### BRIEF 1
Rewrite the Makmende post from "Makmende is a" to "and curious people.", replacing "sophomore" with "second".
### BRIEF 2
Write the next few sentences of the post about the Makmende super hero, starting after its last sentence.

Makmende Amerudi (Makmende is Back!). Poster Design – Jim Chuchu. Copyright, Just A Band, 2010. All rights reserved.
Makmende is a Kenya super hero. Or as it is said, he is your super heroes super hero. No one can touch him. The character has been created by the music group “Just a Band” for their track “Ha He” from their sophomore album.
The Makmende craze has taken over the internet with Twitter and Facebook alight with his exploits. You can follow the conversation below:
What do you think of Makmende? Leave your thoughts in the comments.
Super Heros to Fuel the Creative Economy in Africa.
Who doesn’t want to be a Super Hero? I know I do. At various times in my life I have dreamt about possessing super powers and in my days as a scientist working in an Oxford Laboratory genetically engineering viruses, I used to dream of Professor X…..the mentor of all mutants…the X-Men. Makmende touches that funny bone in many creative and curious people.

### LISTED RECORDS

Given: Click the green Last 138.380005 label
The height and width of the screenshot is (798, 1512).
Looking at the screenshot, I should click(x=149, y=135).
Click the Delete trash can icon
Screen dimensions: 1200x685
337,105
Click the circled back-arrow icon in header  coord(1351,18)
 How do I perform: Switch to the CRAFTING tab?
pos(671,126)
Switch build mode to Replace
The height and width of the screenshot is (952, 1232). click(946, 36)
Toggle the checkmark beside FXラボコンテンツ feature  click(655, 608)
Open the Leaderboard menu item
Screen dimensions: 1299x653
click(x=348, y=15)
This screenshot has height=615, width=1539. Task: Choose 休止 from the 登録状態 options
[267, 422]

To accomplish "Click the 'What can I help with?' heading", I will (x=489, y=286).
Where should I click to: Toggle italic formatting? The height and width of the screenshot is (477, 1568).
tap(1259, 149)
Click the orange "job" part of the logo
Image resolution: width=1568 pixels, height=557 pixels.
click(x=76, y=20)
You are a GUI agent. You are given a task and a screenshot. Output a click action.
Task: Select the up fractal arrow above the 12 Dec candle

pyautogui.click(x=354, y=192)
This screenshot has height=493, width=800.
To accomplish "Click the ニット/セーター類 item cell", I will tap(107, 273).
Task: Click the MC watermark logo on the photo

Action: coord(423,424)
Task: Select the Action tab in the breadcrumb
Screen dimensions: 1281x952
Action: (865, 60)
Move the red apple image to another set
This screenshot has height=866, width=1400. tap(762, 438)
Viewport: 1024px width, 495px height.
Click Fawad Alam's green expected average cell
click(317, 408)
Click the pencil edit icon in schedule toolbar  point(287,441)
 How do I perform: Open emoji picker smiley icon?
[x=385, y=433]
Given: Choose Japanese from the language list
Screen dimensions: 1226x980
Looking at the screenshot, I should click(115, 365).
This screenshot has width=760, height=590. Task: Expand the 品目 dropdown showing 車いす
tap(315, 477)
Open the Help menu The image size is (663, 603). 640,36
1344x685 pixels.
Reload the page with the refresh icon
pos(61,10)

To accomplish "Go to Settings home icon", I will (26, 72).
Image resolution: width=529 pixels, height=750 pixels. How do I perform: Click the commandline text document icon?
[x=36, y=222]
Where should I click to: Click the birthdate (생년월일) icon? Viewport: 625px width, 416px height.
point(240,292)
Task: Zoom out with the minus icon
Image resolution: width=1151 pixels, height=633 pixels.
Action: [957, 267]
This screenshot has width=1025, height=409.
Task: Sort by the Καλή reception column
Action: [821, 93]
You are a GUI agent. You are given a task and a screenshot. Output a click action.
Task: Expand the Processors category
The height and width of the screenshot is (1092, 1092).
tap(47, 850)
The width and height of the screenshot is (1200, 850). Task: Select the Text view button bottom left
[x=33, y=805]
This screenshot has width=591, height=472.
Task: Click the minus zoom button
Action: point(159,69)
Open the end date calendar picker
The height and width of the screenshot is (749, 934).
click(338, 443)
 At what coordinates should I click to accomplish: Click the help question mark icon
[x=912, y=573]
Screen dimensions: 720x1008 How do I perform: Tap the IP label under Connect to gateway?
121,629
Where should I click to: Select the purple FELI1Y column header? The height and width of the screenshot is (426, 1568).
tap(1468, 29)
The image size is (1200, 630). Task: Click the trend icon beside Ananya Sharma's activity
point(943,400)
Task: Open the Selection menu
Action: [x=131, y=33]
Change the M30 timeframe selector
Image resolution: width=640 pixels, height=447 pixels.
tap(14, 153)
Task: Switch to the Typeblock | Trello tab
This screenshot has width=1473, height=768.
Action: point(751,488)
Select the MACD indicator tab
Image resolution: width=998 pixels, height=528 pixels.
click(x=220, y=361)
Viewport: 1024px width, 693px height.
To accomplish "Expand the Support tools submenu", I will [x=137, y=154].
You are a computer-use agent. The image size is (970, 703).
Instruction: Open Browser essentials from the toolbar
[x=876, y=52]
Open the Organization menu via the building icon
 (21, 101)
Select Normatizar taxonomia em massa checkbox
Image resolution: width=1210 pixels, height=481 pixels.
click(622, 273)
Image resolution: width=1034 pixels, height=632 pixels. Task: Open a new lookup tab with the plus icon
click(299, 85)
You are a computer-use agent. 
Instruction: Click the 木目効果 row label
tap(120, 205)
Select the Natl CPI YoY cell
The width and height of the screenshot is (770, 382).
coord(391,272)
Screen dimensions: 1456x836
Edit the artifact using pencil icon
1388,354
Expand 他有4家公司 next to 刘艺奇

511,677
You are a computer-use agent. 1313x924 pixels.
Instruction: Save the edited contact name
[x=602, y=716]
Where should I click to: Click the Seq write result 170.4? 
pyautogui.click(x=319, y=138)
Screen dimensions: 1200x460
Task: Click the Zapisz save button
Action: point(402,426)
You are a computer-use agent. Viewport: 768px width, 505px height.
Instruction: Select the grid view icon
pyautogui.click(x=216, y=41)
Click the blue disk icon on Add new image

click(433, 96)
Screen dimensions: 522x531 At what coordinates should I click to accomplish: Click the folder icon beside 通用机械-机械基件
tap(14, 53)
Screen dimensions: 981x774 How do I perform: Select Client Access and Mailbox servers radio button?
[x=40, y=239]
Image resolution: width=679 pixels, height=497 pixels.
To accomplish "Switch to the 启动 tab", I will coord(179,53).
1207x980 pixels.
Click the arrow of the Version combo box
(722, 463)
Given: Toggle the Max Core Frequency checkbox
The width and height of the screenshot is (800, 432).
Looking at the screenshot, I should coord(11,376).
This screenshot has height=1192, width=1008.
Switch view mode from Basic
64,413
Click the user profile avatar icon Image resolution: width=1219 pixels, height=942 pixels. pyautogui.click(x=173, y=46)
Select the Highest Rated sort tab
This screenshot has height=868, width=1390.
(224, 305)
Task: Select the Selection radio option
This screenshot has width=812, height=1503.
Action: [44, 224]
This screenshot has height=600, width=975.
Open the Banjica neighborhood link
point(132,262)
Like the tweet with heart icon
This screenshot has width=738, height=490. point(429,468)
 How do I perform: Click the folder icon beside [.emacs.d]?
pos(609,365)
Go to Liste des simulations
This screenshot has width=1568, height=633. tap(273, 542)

### WRITTEN ANSWER 1
Makmende is a Kenya super hero. Or as it is said, he is your super heroes super hero. No one can touch him. The character has been created by the music group “Just a Band” for their track “Ha He” from their second album.
The Makmende craze has taken over the internet with Twitter and Facebook alight with his exploits. You can follow the conversation below:
What do you think of Makmende? Leave your thoughts in the comments.
Super Heros to Fuel the Creative Economy in Africa.
Who doesn’t want to be a Super Hero? I know I do. At various times in my life I have dreamt about possessing super powers and in my days as a scientist working in an Oxford Laboratory genetically engineering viruses, I used to dream of Professor X…..the mentor of all mutants…the X-Men. Makmende touches that funny bone in many creative and curious people.

### WRITTEN ANSWER 2
What I also love of this African Super Hero is that he is totally homegrown and his genesis is a demonstration of the power of converging technologies in East Africa. It is also a celebration of the community of innovators that is growing in Kenya, all feeding into a creative economy that really need to be recognised by the formal economy, nurtured and empowered to reach the global economy.
The creative industries that comprise the creative economy include: advertising, architecture, art and antiques market, crafts, design, fashion, film and video, music, performing arts, publishing, software, television and radio, and video and computer games. At the beginning of the twenty-first century, the creative class represented almost one third of the workforce in the United States of America and the creative sector accounted for nearly half of all wage and salary income in the country, about US$1.7 trillion, as much as the manufacturing and service sectors combined.
The convergence of telecommunications and multimedia has enabled creative content to be easily created and distributed to the widest numbers possible.
Since the late 1990s, creative industries have emerged as one of the most dynamic sectors in the global economy, with trade in related goods and services reaching $445.2 billion in 2005, up from $234.8 billion in 1996. Between 2000 and 2005, the trade grew at an average rate of 8.7 percent a year. Creative economy-related products, such as cameras, computers, broadcasting and audiovisual equipment, saw $274 billion in exports from developing countries alone in 2005.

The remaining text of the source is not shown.